Patterson’s analysis about the scope of the copyright owners right to copy the work
Based on Patterson’s review, copyright is a statutory right, but it cannot qualify to be a natural right it is difficult to prove that an individual utilized the works of another person in producing his or her materials, whether written, reprinted, or duplicated. The scholar clearly defines the meaning of copying by suggesting that it entails duplicating an original material through photocopying or imitating an original work through the process of utilizing a few portions of the innovative material. The rights of the individual as regards copyright are simply restricted to printing, publishing, and vending meaning that no person is allowed to benefit directly from the works of another person through selling the material in the market. However, any person is allowed to cite the original work through proper attribution. This implies that translation is any work and imitation through speaking is allowed, as long as the rights of the owner are not infringed. The law published in the 19th century allowed the owner to reprint, duplicate, and publish the original work for use in the market, even though the public interest was always given priority implying that the reprinted or published material should not cause public damage.
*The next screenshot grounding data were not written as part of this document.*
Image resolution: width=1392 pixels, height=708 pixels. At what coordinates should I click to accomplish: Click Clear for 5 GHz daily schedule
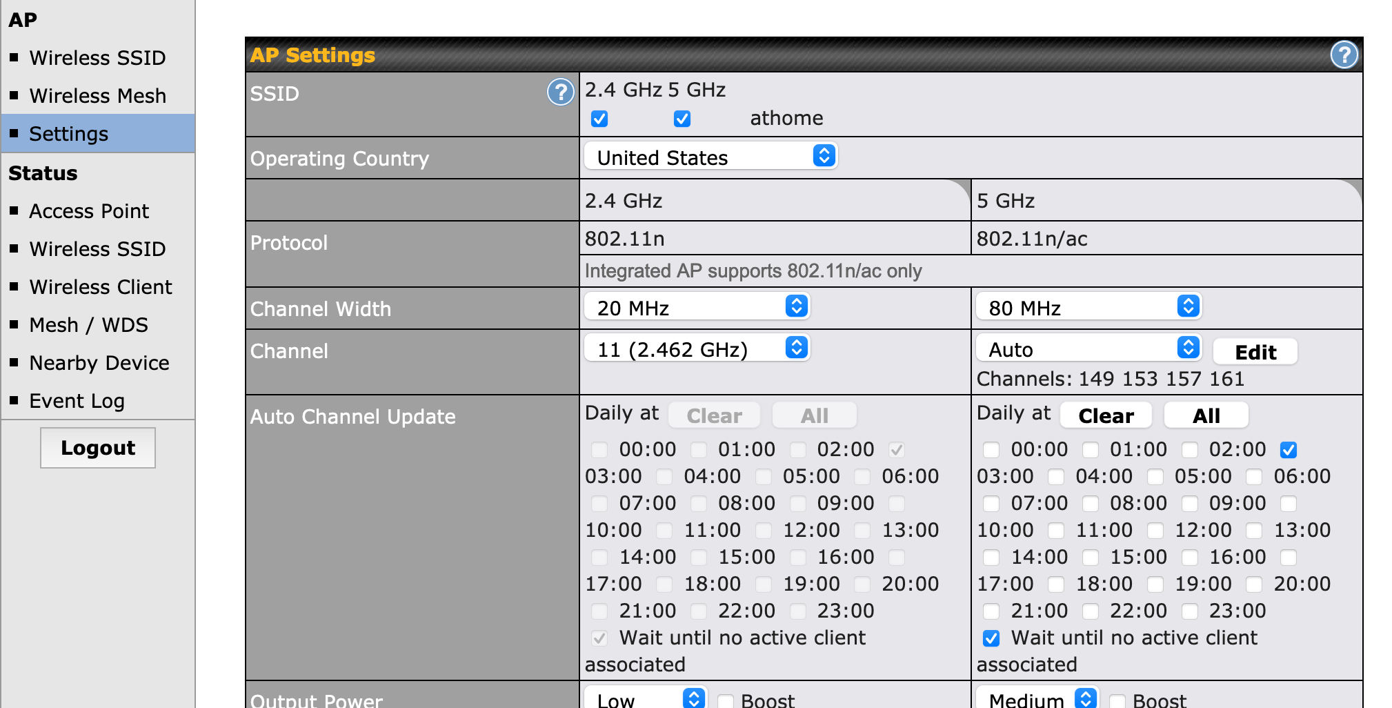tap(1106, 415)
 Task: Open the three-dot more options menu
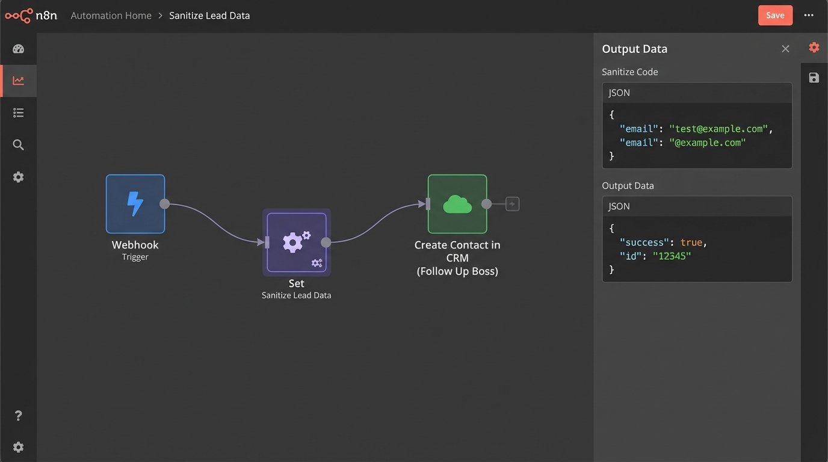(809, 16)
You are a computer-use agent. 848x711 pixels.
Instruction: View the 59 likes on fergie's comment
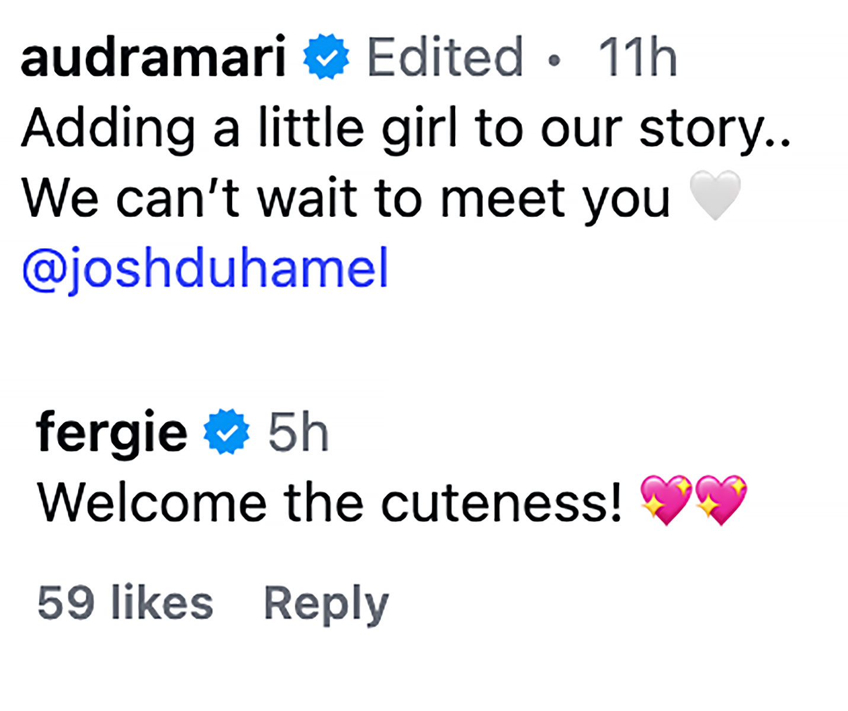pyautogui.click(x=123, y=602)
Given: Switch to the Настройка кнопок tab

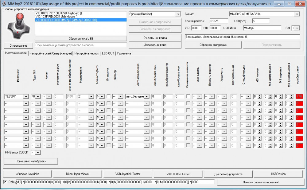Looking at the screenshot, I should click(87, 53).
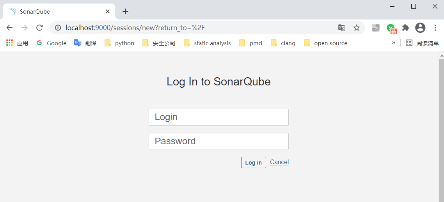Focus the Password input field
The width and height of the screenshot is (444, 202).
pyautogui.click(x=218, y=141)
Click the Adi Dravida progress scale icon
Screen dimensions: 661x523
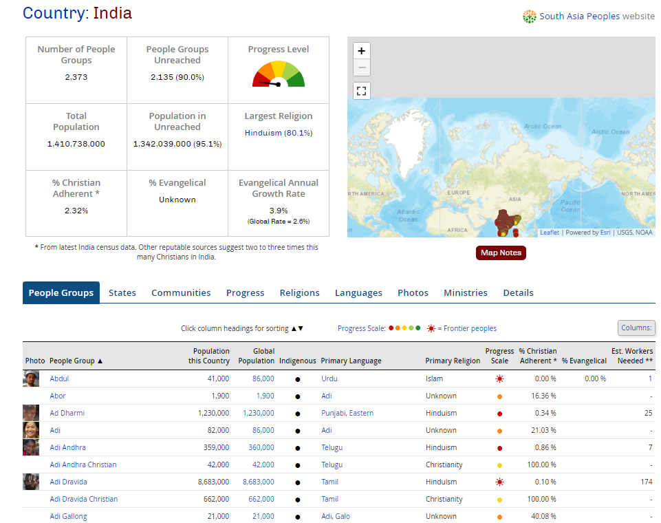coord(499,482)
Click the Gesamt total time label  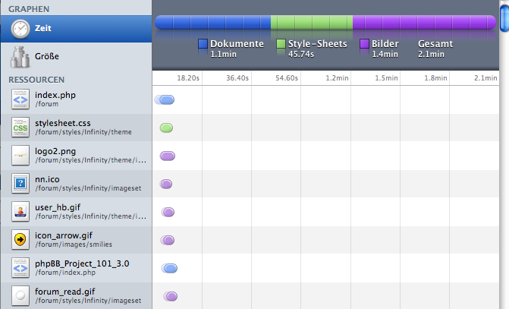click(435, 44)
The scholar argues further that the current copyright law is better understood through the analysis of section 106, which has an elaborate procedure of using another person’s works, as detailed in the 1976 act. The current law states that the owner has the right to reproduce the work in copies, organize copied works, issue several copies of the work, perform the work in the public, and finally present the work when necessary. Based on this, the scholar tends to suggest that the right to copy is considered an independent right. Therefore, the person is held responsible for infringing any of the five rights since they are closely related. This suggests that anyone printing the material without selling is committing a criminal offense while an individual engaging in the sale of the material without considering its sources is also a criminal. Section 106 of the copyright law suggests that at least two exclusive rights are involved, one of them being the exclusive right to adjust, share out, perform, and present the material. In this regard, copyright exists as a subject right meaning that utilization of the material is considered a very important right. The right to copy is a different right that functions as a predicate right that is much needed for the operation of the subject rights.
The future of copyright
The major aim of copyright law is to give the owner the chance to benefit from the technology or the innovative work. The idea of an ownerless society would be dangerous to the world of science and technology, as people’s works and materials would be imitated without taking any legal actions. Many scientists would be demoralized to an extent of dropping their programs aimed at coming up with new technologies, equipment, and ways of doing things. There would be nothing as copyright, as individuals would be willing to make use of other people’s ideas without fearing the law. Unfortunately, the idea of an ownerless society does not support scientific discoveries and technological development. With time, insufficient laws to protect innovativeness and originality will kill the copyright practice since such laws would not be needed to protect novelty.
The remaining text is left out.